Fire - Kristin Cashore [62]
He took a breath, as if to clear his head, and spoke more steadily. ‘The other is to ask you, Lady, to reconsider the issue of the prisoner. This is a desperate time. No doubt you’ve a low opinion of my ability to reason, but I swear to you, Lady, that on my throne - when you’re not in my thoughts - I see clearly what’s right. The kingdom is on the verge of something important. It might be victory, it might be collapse. Your mental power could help us enormously, and not just with one prisoner.’
Fire turned her back to the door and crouched low against it. She held her head up by her hair. ‘I’m not that kind of monster,’ she said miserably.
‘Reconsider, Lady. We could make rules, set limits. There are reasonable men among my advisers. They wouldn’t ask too much of you.’
‘Leave me to think about it.’
‘Will you? Will you really think about it?’
‘Leave me,’ she said, more forcefully now. She felt his focus shift from business back to his feelings. There was a lengthy silence.
‘I don’t want to leave,’ he said.
Fire bit down on her mounting frustration. ‘Go.’
‘Marry me, Lady,’ he whispered, ‘I beg you.’

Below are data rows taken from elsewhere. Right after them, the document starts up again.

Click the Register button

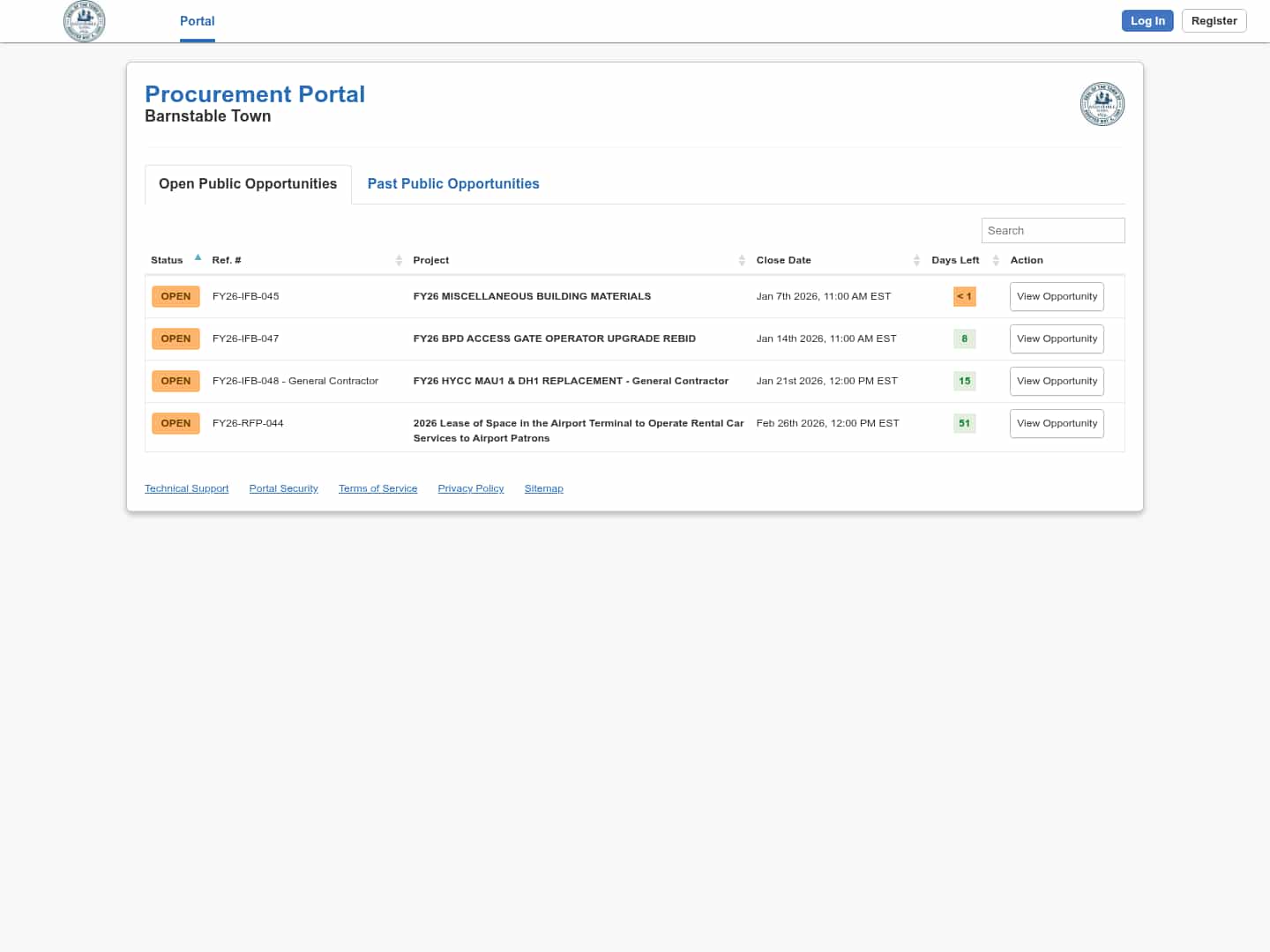[1214, 21]
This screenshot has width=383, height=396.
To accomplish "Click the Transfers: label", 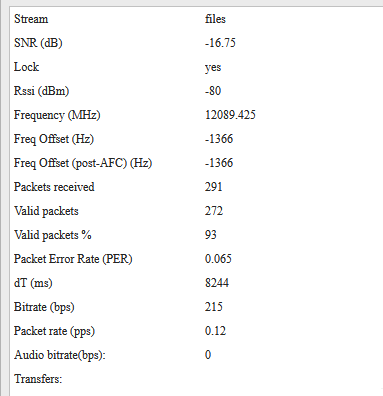I will [x=38, y=379].
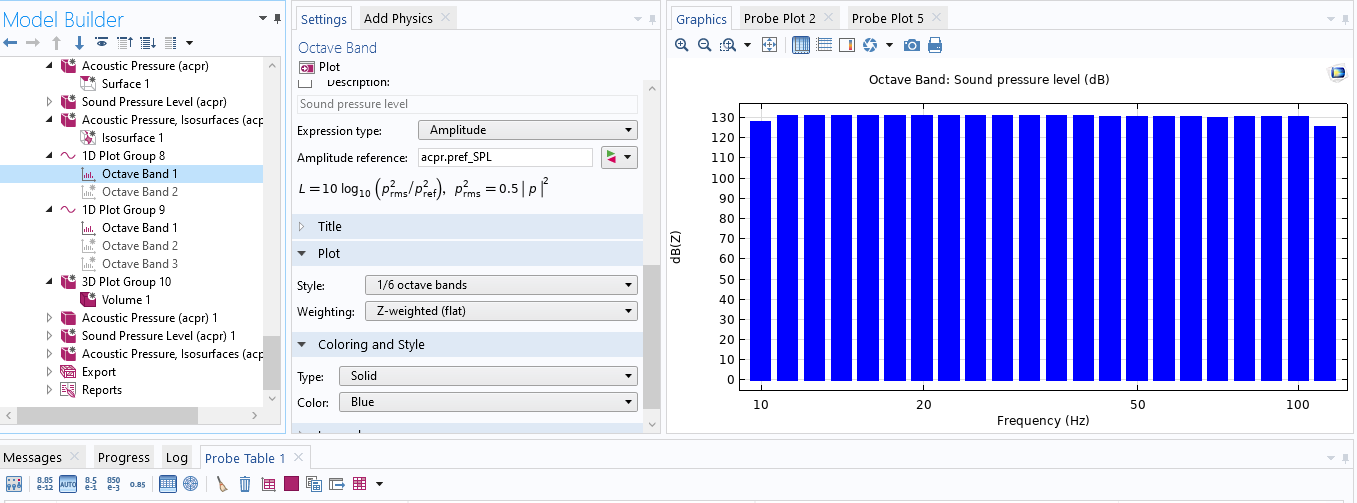Select the Export node in the tree
Screen dimensions: 1357x503
99,372
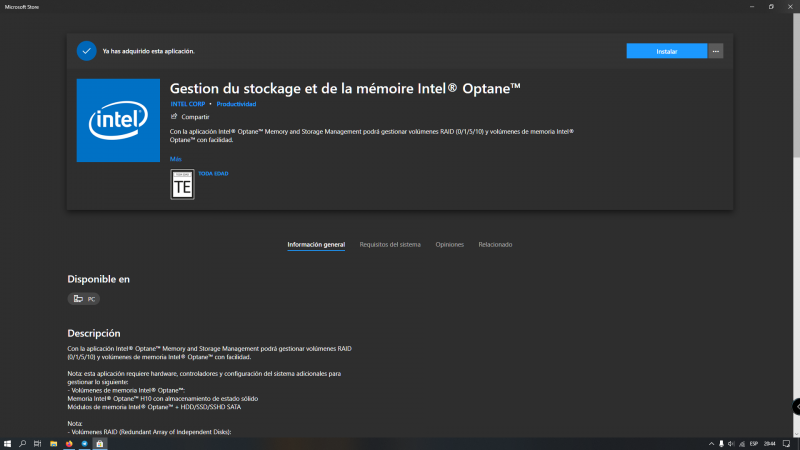800x450 pixels.
Task: Launch Firefox from the taskbar
Action: tap(69, 443)
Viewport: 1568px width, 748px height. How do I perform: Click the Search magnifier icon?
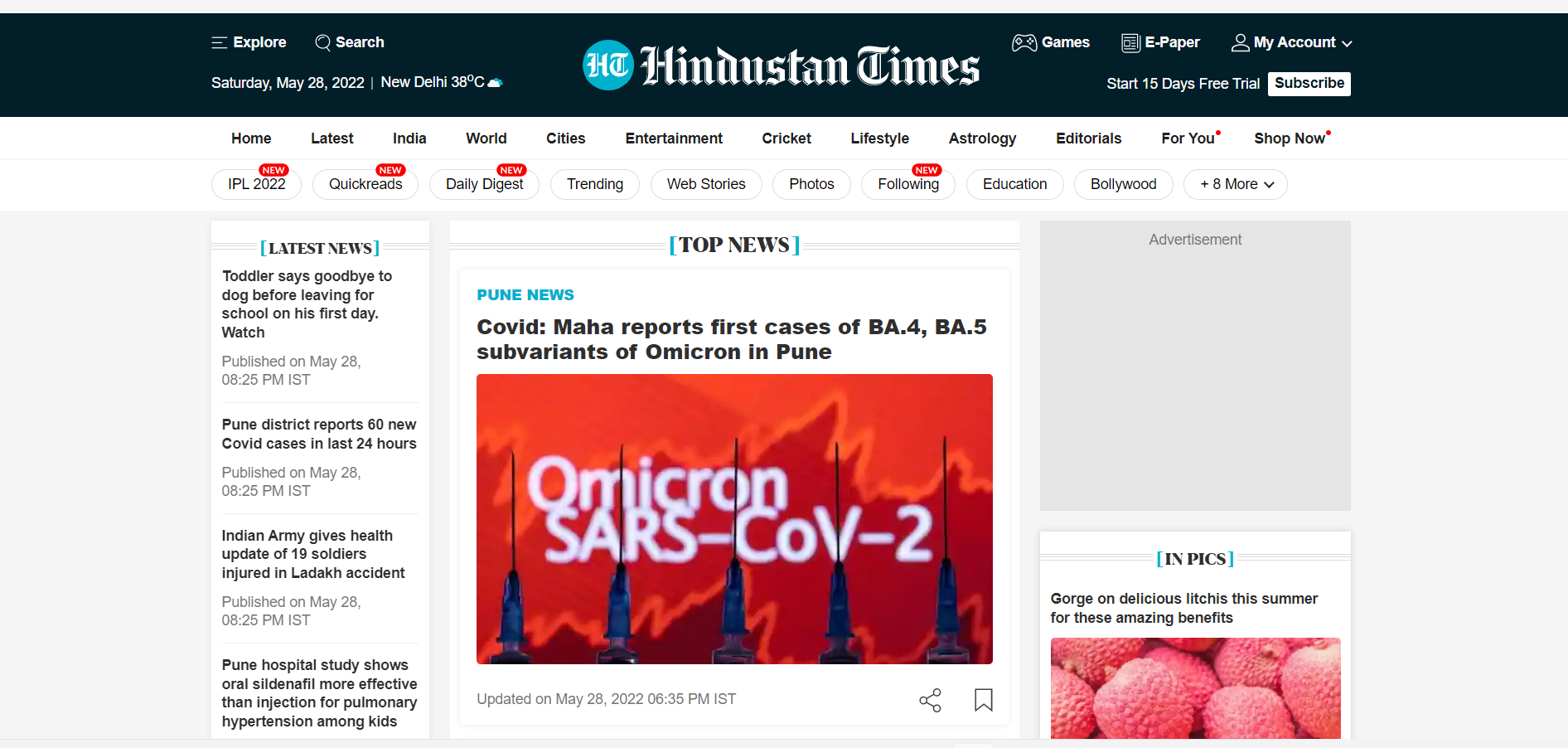(x=322, y=42)
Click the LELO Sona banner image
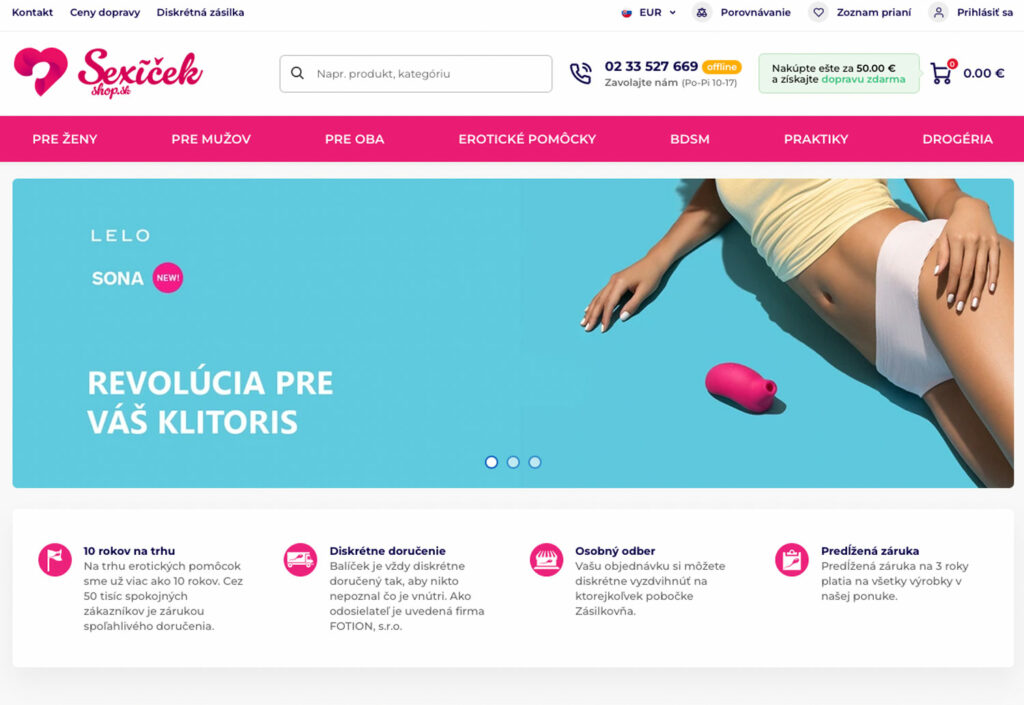 513,333
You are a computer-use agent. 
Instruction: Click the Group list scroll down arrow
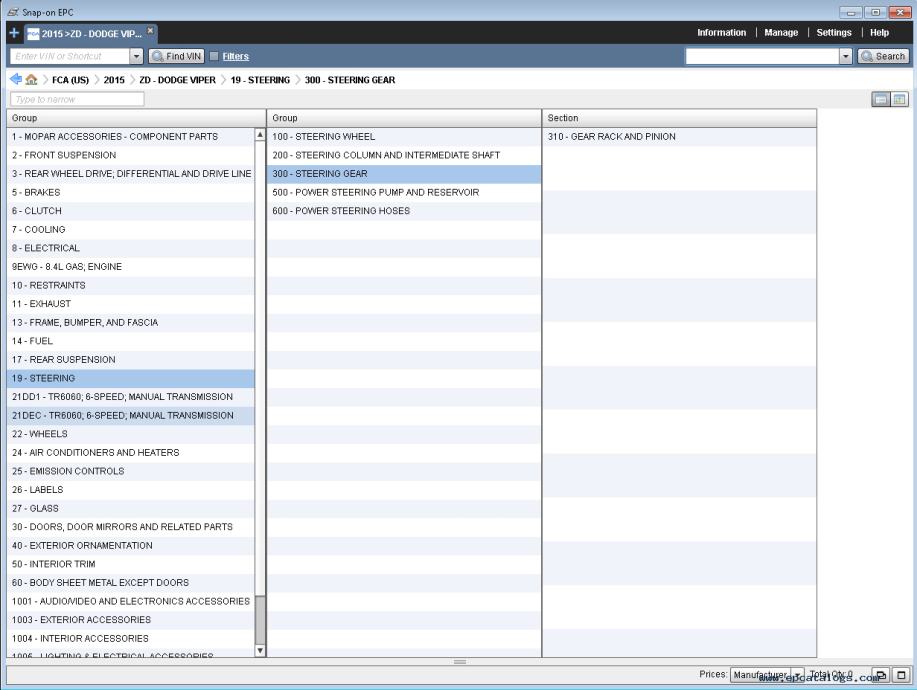point(261,650)

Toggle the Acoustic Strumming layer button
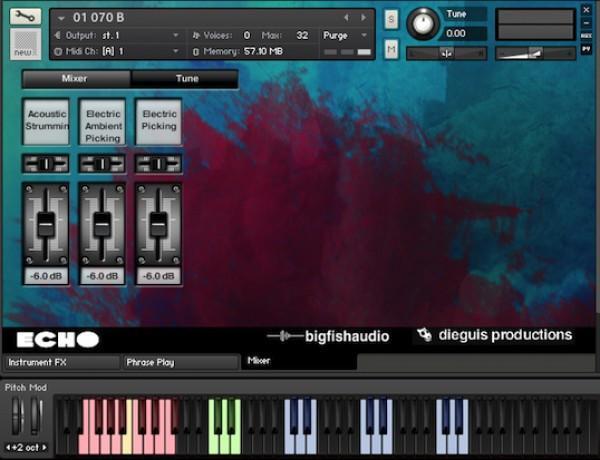point(46,120)
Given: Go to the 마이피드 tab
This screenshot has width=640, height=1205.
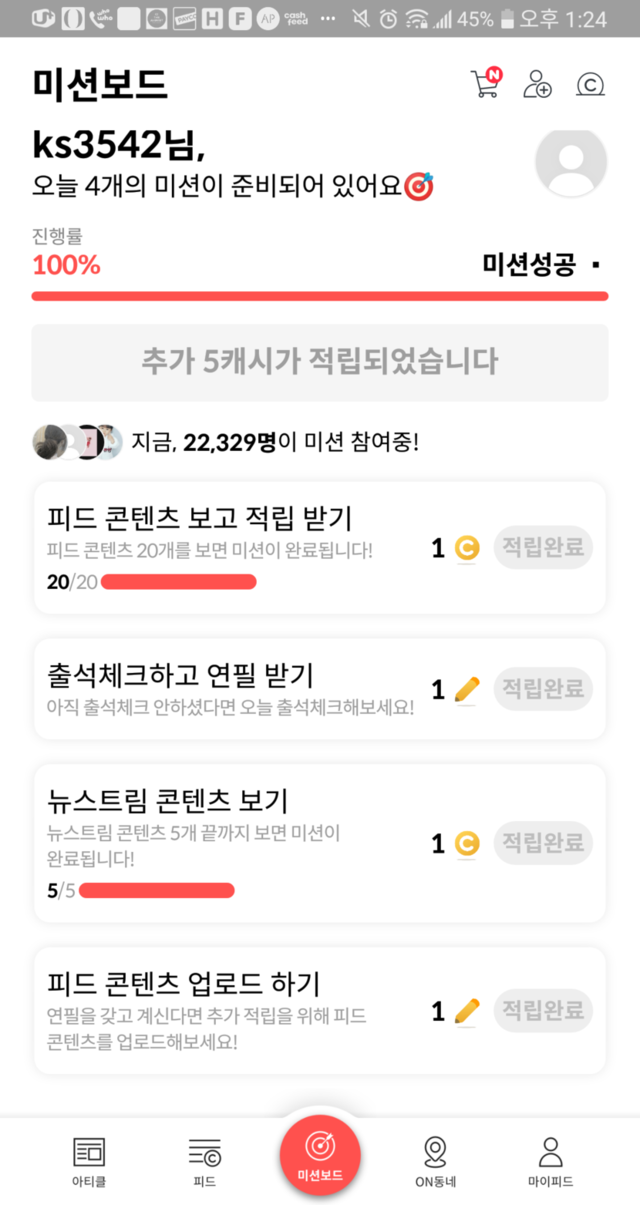Looking at the screenshot, I should point(550,1160).
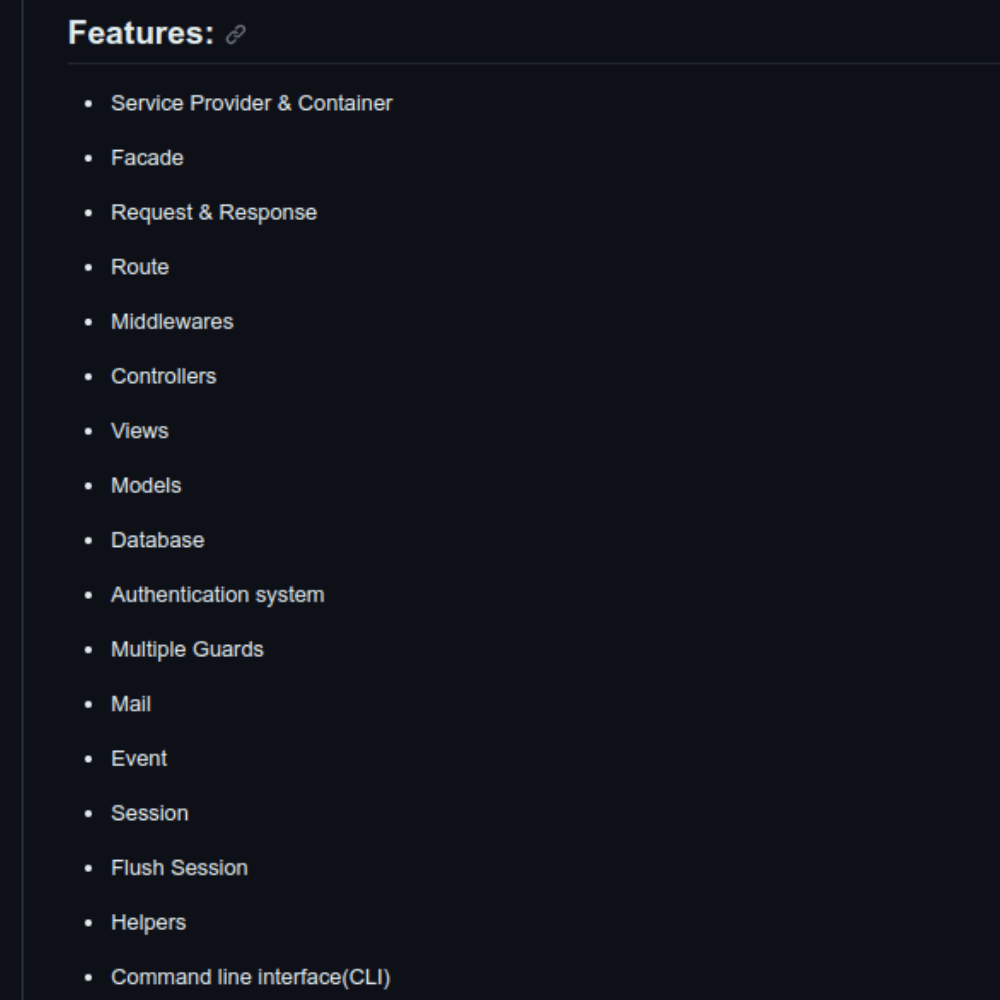Viewport: 1000px width, 1000px height.
Task: Click Event in the features list
Action: click(139, 758)
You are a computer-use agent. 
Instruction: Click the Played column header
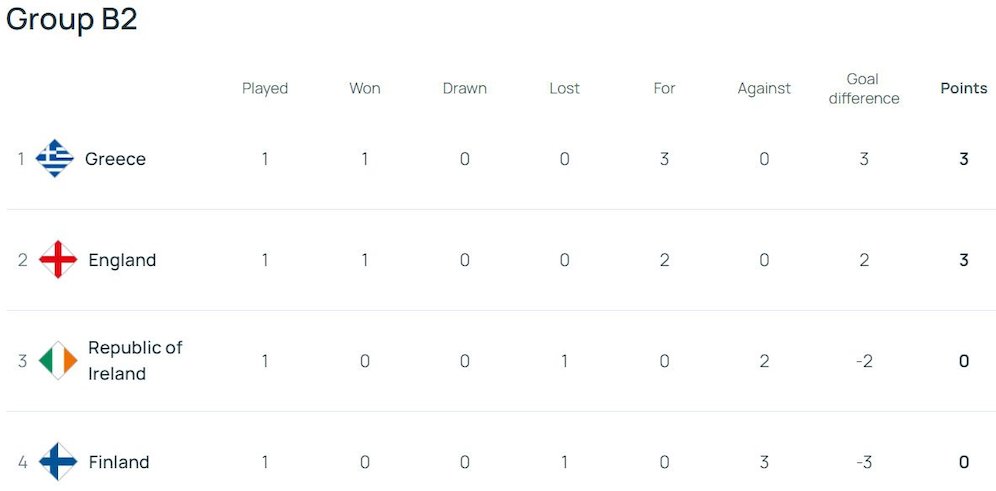[265, 88]
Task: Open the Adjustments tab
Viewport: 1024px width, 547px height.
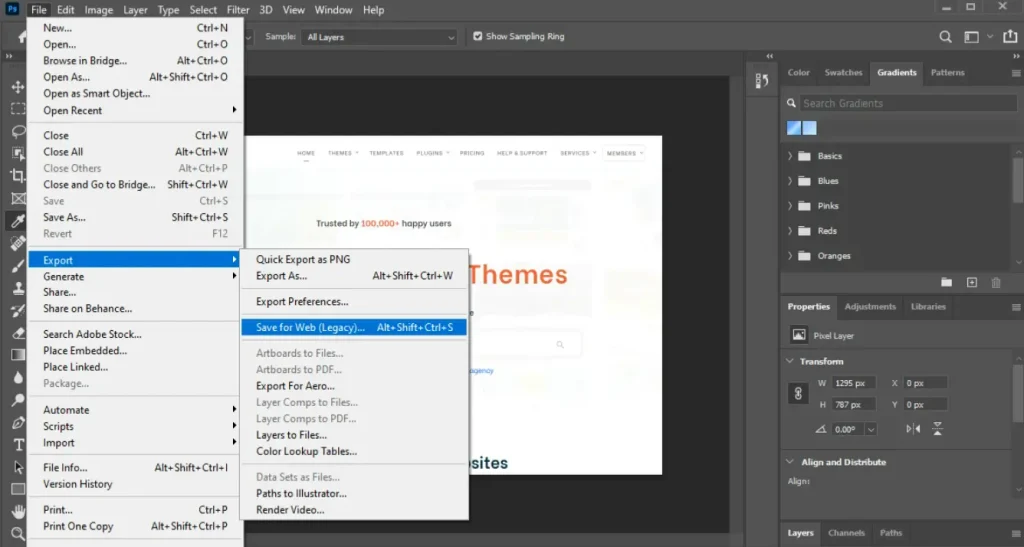Action: tap(869, 307)
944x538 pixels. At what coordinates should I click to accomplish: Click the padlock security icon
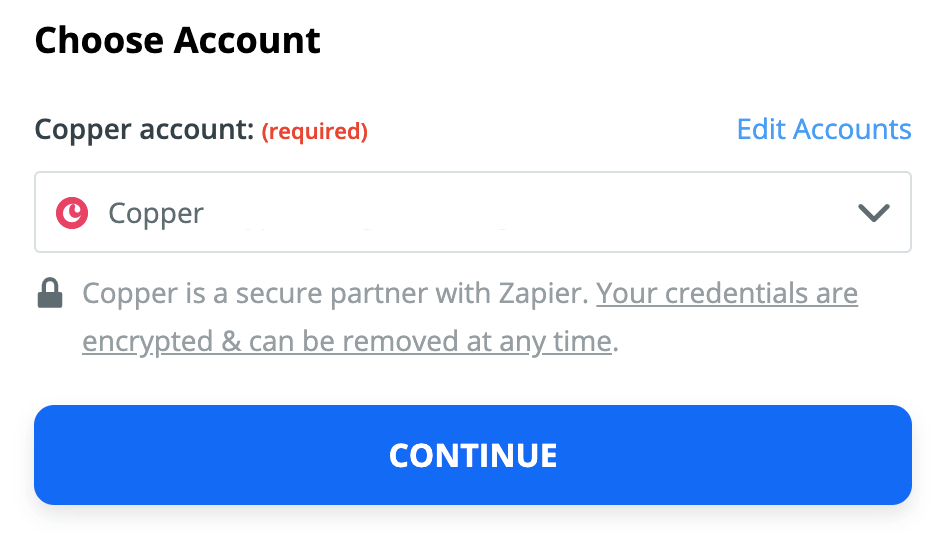[50, 293]
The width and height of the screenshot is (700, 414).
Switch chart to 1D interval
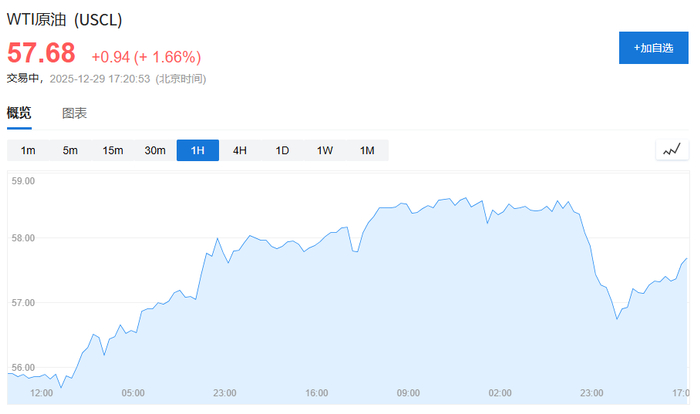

His mind was his own as he asked it, and he knew how foolish he was. She sensed plain and clear that he simply couldn’t help himself.
She pretended hardness, though hardness was not what she felt. Go, before you ruin the peace between us.
ONCE HE’D GONE she sat on the floor, face in hands, wishing herself alone, until Musa brought her a drink, and Mila, shyly, a hot compress for her back. She thanked them, and drank; and because she had no choice, eased into their quiet company.
CHAPTER FIFTEEN
FIRE’S ABILITY TO rule her father had depended upon his trust.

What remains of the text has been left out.